Na investigação clínica que tem vindo a ser feita em Portugal em matéria de Covid, o Instituto Nacional de Saúde Doutor Ricardo Jorge (INSA) assume um papel fundamental. Por um lado, porque é a este organismo que compete validar grande parte do que é feito pelos investigadores em todo o país (foi o INSA que validou o protocolo desenvolvido pelo IMM para a realização de testes de diagnóstico, por exemplo; é ao INSA que competirá também a validação do protótipo dos testes serológicos que estão a ser preparados pelos centros de investigação já mencionados). Por outro lado, pelo trabalho próprio, que está na vanguarda do que se faz em Portugal em termos de investigação clínica. Isto a somar ao trabalho de diagnóstico, assumido desde a primeira hora por este instituto e que continua a ser feito quase 24 horas por dia. Quanto à investigação propriamente dita, João Paulo Gomes, responsável pela Unidade de Investigação e Desenvolvimento do Departamento de Doenças Infeciosas do INSA, destaca três grandes linhas.

Por um lado, o inquérito serológico à população que vai arrancar com um estudo-piloto e que depois será repetido várias vezes com uma amostra populacional mais alargada (“é um inquérito que permite perceber o nível de imunidade da população portuguesa e que pode ter imensas aplicações, desde logo a de perceber o quão gradualmente poderemos baixar a fasquia das restrições”, salienta).
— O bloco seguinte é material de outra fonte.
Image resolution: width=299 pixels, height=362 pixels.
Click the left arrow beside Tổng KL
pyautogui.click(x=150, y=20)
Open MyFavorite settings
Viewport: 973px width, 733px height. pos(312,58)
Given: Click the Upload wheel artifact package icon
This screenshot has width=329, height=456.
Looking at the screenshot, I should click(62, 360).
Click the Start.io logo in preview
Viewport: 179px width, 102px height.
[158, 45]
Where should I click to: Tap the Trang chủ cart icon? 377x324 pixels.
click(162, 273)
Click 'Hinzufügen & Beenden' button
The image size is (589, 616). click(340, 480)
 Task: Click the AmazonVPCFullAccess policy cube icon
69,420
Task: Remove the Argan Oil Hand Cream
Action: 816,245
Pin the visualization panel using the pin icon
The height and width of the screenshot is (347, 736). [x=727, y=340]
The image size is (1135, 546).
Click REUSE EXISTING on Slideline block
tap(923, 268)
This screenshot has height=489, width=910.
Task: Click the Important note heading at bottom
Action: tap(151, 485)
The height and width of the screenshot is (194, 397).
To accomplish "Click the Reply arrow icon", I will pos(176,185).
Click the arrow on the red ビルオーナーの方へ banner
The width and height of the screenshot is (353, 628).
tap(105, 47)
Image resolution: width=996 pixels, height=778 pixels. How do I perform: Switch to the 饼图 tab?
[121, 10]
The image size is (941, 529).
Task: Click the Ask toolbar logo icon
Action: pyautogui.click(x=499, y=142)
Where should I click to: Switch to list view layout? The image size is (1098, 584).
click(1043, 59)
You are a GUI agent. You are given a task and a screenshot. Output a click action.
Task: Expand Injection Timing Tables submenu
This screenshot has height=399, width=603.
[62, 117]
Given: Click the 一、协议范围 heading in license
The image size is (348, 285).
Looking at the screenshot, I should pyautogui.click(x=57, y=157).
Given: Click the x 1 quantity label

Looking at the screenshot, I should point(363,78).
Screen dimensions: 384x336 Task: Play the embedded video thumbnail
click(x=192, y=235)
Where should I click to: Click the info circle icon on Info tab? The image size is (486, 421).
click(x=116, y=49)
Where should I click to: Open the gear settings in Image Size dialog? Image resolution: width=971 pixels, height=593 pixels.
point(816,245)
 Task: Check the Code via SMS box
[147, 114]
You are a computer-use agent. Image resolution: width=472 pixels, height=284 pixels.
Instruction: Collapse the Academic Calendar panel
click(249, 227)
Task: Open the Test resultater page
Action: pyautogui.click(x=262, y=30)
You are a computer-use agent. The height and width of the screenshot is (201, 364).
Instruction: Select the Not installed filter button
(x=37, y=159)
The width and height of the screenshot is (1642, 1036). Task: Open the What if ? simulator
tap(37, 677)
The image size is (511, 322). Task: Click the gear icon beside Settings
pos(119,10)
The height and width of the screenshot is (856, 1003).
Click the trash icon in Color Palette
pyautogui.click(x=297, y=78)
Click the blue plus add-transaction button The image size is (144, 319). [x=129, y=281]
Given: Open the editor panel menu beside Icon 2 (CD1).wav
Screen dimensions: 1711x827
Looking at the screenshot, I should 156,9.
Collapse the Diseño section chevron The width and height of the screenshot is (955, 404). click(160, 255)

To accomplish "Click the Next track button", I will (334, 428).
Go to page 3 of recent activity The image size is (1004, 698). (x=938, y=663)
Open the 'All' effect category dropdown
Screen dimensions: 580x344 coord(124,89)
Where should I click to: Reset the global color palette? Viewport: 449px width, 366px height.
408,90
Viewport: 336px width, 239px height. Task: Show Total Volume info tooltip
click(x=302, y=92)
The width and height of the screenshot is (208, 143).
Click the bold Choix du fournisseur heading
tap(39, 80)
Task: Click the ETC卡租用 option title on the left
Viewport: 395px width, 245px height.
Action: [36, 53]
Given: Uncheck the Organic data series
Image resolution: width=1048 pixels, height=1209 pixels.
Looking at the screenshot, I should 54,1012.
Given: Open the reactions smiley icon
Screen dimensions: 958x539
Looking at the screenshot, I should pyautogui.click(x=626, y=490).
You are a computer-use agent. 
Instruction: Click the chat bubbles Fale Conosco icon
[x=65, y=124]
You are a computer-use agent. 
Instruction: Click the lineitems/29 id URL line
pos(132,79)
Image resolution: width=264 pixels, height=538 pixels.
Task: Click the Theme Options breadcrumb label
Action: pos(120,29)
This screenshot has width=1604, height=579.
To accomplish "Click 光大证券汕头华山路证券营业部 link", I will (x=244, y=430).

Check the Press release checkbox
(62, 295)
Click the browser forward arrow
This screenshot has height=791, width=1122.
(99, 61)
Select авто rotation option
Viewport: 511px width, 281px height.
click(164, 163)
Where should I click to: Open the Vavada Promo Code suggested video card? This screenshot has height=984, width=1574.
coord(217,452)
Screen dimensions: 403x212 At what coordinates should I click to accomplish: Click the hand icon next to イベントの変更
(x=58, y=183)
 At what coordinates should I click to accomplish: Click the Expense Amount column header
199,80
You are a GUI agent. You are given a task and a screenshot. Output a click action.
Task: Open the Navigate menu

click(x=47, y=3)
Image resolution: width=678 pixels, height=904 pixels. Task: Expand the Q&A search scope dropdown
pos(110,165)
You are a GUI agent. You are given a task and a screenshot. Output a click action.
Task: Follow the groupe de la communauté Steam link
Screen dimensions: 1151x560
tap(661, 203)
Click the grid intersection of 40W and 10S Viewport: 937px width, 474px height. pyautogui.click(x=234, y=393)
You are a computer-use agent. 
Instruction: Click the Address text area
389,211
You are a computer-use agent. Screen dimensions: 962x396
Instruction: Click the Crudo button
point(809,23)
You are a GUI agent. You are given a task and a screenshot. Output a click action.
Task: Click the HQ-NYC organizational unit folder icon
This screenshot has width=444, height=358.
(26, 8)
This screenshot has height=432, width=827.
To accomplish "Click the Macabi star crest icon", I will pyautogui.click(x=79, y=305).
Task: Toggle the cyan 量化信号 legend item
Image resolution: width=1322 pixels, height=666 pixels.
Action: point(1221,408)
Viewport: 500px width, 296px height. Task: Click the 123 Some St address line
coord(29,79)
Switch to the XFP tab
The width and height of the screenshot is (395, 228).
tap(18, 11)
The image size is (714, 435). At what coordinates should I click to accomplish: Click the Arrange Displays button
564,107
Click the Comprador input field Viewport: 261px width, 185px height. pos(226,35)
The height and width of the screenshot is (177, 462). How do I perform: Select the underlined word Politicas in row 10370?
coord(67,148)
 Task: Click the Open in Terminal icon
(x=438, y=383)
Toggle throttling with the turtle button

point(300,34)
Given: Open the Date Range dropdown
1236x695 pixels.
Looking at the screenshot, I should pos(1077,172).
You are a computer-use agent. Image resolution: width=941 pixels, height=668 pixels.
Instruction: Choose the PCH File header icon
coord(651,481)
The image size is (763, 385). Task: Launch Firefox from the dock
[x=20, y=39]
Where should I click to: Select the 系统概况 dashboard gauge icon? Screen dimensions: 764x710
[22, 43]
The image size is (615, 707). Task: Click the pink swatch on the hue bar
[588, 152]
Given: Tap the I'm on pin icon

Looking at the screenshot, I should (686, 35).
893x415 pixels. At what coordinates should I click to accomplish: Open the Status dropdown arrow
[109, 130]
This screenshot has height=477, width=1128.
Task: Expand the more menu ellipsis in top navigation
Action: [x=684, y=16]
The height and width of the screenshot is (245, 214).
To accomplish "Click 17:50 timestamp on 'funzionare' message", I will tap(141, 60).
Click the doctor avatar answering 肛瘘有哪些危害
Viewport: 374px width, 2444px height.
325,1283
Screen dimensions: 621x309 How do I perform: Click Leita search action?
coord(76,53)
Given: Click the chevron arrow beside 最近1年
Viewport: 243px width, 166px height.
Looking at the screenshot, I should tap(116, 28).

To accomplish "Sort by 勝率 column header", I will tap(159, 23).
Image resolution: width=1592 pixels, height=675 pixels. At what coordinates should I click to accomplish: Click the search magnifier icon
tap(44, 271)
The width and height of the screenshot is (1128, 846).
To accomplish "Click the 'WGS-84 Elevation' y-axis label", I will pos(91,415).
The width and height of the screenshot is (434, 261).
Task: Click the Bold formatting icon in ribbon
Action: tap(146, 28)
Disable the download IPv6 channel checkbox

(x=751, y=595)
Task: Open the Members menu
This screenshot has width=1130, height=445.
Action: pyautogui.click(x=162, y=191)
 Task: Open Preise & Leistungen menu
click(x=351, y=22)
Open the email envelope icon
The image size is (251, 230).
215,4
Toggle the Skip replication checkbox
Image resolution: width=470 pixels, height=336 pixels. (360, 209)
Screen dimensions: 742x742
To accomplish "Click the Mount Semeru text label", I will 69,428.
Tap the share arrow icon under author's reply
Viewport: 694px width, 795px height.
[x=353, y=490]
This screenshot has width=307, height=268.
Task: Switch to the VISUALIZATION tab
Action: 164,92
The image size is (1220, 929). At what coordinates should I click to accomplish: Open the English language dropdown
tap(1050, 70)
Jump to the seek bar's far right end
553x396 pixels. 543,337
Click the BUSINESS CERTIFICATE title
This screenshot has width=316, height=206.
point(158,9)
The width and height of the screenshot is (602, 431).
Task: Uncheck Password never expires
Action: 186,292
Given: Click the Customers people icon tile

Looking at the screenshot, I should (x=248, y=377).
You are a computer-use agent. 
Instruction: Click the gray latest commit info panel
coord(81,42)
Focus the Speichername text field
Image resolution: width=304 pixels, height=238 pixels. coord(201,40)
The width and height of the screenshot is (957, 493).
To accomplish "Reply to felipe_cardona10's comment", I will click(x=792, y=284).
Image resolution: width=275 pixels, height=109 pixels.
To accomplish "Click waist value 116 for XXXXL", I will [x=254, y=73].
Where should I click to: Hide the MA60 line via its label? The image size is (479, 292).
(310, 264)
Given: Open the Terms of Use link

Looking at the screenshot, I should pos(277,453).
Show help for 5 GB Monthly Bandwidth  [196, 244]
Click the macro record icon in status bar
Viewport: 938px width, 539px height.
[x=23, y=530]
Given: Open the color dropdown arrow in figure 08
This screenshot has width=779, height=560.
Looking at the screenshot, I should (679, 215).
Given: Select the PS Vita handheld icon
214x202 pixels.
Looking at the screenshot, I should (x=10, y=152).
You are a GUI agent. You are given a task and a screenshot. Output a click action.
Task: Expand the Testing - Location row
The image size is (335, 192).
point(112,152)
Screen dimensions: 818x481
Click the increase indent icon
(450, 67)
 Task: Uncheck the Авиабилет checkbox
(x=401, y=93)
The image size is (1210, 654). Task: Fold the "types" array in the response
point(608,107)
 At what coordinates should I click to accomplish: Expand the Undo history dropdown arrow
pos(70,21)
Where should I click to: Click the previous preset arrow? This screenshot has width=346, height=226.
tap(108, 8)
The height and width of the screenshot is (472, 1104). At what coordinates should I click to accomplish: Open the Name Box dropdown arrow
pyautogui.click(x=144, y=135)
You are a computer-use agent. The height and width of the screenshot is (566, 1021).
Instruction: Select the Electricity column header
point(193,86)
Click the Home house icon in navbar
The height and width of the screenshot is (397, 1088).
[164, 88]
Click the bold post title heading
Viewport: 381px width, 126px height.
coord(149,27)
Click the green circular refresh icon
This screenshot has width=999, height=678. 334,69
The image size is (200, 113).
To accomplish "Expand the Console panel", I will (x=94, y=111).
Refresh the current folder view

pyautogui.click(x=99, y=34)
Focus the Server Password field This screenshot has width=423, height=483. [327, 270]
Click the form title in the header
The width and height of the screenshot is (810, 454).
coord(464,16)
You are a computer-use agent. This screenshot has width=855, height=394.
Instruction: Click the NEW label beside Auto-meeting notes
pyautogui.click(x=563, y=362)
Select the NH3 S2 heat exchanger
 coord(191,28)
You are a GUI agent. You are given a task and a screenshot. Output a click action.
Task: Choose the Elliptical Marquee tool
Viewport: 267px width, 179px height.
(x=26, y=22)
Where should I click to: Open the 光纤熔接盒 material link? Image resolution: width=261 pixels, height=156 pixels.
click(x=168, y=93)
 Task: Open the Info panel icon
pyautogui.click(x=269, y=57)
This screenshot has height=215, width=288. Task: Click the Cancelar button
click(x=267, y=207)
Por outro, a já mencionada sequenciação do genoma, que pode ajudar a perceber tanto as mutações sofridas pelo vírus, como o grau de variabilidade do mesmo, passando pela “caracterização do cenário”. “Podemos criar uma base de dados fortíssima, tão forte que consigamos dizer as cadeias de transmissão que se foram estabelecendo, a sua dimensão e a transmissão na comunidade que fugiu ao controlo das autoridades da saúde. Vamos começar a perceber que, se calhar, nos primeiros dias não tínhamos apenas duas ou três cadeias, já tínhamos muito mais. Ou que a transmissão aleatória até começou a ser feita muito mais cedo do que aquilo que achávamos.”

João Paulo Gomes destaca ainda uma terceira linha de investigação em que o INSA está envolvido numa espécie de consórcio onde se incluem vários parceiros (como o i3S e o IGC) e que se centra no estudo do hospedeiro (a pessoa portadora do vírus). De resto, o espírito colaborativo entre os vários cientistas e instituições tem sido o traço distintivo da investigação em Portugal nas últimas semanas. “É um momento único ao nível da partilha de conhecimento”, garante Catarina Oliveira, presidente da Agência para a Investigação Clínica e Inovação Biomédica (AICIB). “Um momento que tem mostrado uma certa generosidade da comunidade científica, de empenhamento na resolução de um problema. Um sentido de missão e uma vontade de pôr ao serviço da comunidade todas as competências.” A própria AICIB, em colaboração com o Ministério da Ciência e Tecnologia (através da Fundação para a Ciência e Tecnologia), tem procurado ajudar na coordenação de todos os esforços que têm vindo a ser desenvolvidos pelos vários centros. O lançamento do portal “Science4COVID-19”, uma plataforma de diálogo entre os vários agentes envolvidos, e a criação de um programa específico de bolsas de doutoramento (“Doctorare4COVID”) são exemplos disso mesmo.

Tudo peças de um puzzle maior que têm colocado Portugal no radar da comunidade científica internacional. Bruno Silva-Santos, do IMM, dá conta de um cenário que dá razões para estarmos otimistas. “Sabendo que não somos líderes mundiais em termos de investigação – esses são a China, os Estados Unidos, o próprio Reino Unido -, mas somos um país que evoluiu imenso na última década e que tem um papel ativo na melhor ciência que é feita a nível internacional. Diria que esta congregação de esforços que tem havido em Portugal vai ajudar a que o país tenha uma contribuição importante nesta luta.”